"The idea of the demonic . . . cuts across not only the early modern literature of magic and witchcraft but also that of art, making possible a kind of mutual refraction that illuminates both." (621)
Michael Cole’s article, "The Demonic Arts and the Origin of the Medium," traces the path of the artist as it intersects with and weaves through the history of magic and possession. Interested in applying the philosophical understandings of reality as illusion to the academy of art history, Cole leads the reader through classic explanations of inspiration, creation and possession. He argues that through their effort to embody or reproduce a moment of reality, artists share many similarities with more liminal creators, like sorcerers, witches and spiritual mediums.

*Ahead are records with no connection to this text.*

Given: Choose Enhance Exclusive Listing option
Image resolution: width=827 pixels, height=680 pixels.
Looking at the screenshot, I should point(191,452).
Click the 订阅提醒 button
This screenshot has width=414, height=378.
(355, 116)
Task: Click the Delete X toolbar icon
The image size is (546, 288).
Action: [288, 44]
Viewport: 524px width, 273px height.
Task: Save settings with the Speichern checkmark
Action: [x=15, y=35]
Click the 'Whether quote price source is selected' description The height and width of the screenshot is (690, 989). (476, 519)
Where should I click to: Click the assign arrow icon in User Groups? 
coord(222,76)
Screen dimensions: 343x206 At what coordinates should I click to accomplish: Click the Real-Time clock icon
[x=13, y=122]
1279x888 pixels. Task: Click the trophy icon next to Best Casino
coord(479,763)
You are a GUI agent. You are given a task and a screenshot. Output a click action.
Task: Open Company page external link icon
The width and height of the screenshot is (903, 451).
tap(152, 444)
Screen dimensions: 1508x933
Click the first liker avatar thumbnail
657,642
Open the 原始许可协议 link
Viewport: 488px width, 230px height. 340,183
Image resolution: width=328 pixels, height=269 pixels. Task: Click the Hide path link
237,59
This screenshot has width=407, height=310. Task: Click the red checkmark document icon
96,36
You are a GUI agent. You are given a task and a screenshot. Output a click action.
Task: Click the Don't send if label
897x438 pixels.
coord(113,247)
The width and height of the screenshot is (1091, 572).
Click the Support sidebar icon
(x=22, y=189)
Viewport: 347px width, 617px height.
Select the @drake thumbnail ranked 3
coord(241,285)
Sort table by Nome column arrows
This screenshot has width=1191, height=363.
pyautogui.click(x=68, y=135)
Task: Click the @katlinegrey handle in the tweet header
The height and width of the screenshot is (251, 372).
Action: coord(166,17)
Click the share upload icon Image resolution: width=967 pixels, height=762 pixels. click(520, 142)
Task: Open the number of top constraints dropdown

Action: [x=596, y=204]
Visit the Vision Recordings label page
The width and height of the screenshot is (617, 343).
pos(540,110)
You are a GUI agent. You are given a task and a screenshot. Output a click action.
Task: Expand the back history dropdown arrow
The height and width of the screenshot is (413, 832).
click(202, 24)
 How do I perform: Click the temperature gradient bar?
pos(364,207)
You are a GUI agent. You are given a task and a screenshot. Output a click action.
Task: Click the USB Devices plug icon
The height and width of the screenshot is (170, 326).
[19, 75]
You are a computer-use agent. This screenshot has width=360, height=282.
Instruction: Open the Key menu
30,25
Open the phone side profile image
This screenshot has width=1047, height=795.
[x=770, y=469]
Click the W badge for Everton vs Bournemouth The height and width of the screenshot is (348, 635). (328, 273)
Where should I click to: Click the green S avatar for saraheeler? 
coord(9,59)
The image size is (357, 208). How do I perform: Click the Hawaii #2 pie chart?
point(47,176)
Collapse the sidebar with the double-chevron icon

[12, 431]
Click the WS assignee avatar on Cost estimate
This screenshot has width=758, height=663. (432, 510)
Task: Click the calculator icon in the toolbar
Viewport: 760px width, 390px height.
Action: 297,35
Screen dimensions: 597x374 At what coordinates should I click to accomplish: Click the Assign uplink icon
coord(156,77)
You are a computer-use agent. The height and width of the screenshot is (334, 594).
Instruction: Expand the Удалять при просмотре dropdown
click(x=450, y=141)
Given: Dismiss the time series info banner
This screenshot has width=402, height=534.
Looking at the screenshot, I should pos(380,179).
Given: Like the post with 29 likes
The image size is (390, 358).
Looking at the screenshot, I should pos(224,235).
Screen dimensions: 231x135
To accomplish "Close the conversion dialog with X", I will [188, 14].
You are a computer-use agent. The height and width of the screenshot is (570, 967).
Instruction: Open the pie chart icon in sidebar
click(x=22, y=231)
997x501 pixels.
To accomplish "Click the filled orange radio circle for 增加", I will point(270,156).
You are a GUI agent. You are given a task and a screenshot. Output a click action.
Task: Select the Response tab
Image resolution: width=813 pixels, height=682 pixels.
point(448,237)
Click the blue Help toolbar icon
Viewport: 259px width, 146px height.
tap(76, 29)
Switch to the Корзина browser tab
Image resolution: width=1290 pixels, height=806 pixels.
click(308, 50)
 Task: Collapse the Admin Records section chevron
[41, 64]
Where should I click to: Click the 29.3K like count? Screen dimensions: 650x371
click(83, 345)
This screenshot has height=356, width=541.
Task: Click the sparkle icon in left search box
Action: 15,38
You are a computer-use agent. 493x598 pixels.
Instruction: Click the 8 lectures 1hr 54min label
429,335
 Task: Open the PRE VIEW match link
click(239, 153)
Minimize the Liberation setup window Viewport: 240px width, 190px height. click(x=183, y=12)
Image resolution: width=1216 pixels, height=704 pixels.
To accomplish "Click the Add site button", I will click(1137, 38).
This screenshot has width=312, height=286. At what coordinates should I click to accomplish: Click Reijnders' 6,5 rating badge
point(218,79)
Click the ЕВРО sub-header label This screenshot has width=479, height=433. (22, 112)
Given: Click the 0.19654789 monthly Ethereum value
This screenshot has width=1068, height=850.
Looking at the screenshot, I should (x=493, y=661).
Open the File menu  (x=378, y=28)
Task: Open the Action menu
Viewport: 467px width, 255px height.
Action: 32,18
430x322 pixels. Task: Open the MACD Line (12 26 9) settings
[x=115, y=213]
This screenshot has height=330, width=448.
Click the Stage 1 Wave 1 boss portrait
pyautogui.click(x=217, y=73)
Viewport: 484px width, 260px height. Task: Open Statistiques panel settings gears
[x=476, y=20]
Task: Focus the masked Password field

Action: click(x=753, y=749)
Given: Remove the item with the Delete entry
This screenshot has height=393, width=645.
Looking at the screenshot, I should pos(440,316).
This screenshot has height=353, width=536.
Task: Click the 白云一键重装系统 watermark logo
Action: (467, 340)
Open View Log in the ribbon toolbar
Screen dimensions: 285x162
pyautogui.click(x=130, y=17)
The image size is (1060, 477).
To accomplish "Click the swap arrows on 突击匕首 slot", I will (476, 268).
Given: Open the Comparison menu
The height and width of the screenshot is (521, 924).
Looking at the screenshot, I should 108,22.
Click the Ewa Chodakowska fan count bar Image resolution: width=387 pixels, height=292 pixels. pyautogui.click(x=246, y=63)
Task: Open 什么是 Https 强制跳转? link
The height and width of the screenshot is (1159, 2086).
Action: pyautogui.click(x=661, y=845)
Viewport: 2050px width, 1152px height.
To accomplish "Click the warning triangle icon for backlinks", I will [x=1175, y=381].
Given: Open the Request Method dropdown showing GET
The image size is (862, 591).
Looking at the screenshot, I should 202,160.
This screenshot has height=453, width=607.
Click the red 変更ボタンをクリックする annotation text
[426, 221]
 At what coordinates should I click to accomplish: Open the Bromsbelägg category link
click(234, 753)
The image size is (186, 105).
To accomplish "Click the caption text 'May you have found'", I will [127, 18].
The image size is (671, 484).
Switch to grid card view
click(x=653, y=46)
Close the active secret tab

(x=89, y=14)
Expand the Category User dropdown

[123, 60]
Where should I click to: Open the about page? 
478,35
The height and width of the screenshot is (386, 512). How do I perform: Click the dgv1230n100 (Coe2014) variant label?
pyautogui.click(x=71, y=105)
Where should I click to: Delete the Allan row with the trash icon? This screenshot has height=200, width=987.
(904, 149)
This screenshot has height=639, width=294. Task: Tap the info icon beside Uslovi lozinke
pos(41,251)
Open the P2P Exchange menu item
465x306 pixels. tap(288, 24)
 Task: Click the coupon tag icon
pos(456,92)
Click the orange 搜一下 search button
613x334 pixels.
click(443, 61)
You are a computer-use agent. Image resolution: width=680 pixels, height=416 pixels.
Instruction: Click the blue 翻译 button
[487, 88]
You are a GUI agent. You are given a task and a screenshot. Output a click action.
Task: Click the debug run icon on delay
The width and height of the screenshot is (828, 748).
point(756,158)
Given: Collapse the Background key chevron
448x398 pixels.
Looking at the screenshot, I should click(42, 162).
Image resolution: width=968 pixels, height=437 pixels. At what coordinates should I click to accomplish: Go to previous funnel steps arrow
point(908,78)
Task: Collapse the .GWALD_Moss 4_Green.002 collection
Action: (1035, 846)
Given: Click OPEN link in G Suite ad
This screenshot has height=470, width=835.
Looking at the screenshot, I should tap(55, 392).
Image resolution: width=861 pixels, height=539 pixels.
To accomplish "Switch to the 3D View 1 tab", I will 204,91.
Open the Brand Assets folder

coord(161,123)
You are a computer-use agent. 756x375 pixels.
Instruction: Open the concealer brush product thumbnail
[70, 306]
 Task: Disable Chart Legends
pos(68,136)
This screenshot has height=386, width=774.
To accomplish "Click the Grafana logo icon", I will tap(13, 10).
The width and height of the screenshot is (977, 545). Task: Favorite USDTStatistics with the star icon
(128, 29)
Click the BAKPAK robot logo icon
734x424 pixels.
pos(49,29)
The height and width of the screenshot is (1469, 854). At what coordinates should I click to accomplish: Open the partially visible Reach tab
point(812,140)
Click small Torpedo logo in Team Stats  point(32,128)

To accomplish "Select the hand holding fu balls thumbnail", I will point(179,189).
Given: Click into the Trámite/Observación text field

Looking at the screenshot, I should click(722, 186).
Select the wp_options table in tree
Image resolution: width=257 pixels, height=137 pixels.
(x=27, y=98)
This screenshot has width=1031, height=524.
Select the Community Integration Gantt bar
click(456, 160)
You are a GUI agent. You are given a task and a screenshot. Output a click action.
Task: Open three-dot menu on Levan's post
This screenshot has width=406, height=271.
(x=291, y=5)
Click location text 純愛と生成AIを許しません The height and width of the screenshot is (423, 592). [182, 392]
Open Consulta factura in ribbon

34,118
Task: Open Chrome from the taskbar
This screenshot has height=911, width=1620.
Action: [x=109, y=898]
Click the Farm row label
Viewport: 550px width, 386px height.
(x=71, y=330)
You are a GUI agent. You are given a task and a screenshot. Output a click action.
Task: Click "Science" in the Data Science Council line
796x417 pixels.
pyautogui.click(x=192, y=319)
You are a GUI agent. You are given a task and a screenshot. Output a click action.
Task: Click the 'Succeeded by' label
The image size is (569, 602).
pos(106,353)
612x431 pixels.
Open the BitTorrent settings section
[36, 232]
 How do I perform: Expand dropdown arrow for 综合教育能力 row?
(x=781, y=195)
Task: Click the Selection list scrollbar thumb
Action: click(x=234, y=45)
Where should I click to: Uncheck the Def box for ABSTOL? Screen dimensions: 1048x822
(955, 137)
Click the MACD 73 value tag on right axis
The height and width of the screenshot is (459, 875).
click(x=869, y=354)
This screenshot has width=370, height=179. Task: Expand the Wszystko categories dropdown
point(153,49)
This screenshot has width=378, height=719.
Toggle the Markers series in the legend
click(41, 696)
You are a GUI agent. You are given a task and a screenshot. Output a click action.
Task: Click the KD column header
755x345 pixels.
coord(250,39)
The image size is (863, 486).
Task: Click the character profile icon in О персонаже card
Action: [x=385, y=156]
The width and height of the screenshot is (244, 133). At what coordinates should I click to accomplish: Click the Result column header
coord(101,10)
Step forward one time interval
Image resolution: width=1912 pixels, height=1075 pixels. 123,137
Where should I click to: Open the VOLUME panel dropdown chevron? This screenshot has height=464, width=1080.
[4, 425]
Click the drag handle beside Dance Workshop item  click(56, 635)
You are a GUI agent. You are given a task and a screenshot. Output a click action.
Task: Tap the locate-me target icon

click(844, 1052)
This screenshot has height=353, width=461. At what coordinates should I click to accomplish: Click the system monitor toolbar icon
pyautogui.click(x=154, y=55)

Both the artist and the medium seek to draw out, from the realm of the immaterial, something concrete and observable. Both seek to embody that which cannot be seen. Both seek to represent something sacred and therefore potentially dangerous. Cole walks the reader through the importance of the immaterial quality of spirits and inspiration. He then explains the role of religious beliefs in each practice and concludes with a discussion of boundaries. How is the line drawn between heaven and earth, good and evil, agency and possession? Artists, like witches, were seen to cross the boundaries of earthly materiality and to strive for a glimpse of heaven. Whether that is interpreted as sacred or profane, it is indisputably reaching beyond the realm of man and always creating “a window, something one looks through no less than at.” (622)
Cole most interesting conclusions regard the similarity of artists and sorcery in his discussion of inspiration. This drawing in of life to the work of the artist- this animating principal- shared the same atmospheric quality from which the demons were summoned. Air, the medium of life- that which is never seen and yet provides energy and life force- is both creative and destructive. Creative, in that it allows man sight and connection and also destructive, in that it allows possession and manipulation. “The painter, and the demon, resort to air for the same reason that they resort to other binds: without it, all becomes discrete, things fall apart.” (634) Both artists and witches summon this force through their search to embody and represent. In this way, they both call on the same energy and mediate it through their art.
Cole’s article grounds many modern media theories, in that it provides a historical context for the overlap between the spiritual and the artistic- an arena explored by McLuhan, Benjamin, Kittler, Kandinsky and many others. The goal of all media is representation and/or communication of some human thought, vision or essence. In this way, both artistic representation and spiritual mediumship are unique in their ability to provide a mediation between that which can be sensed by all, but only clarified and represented by a few.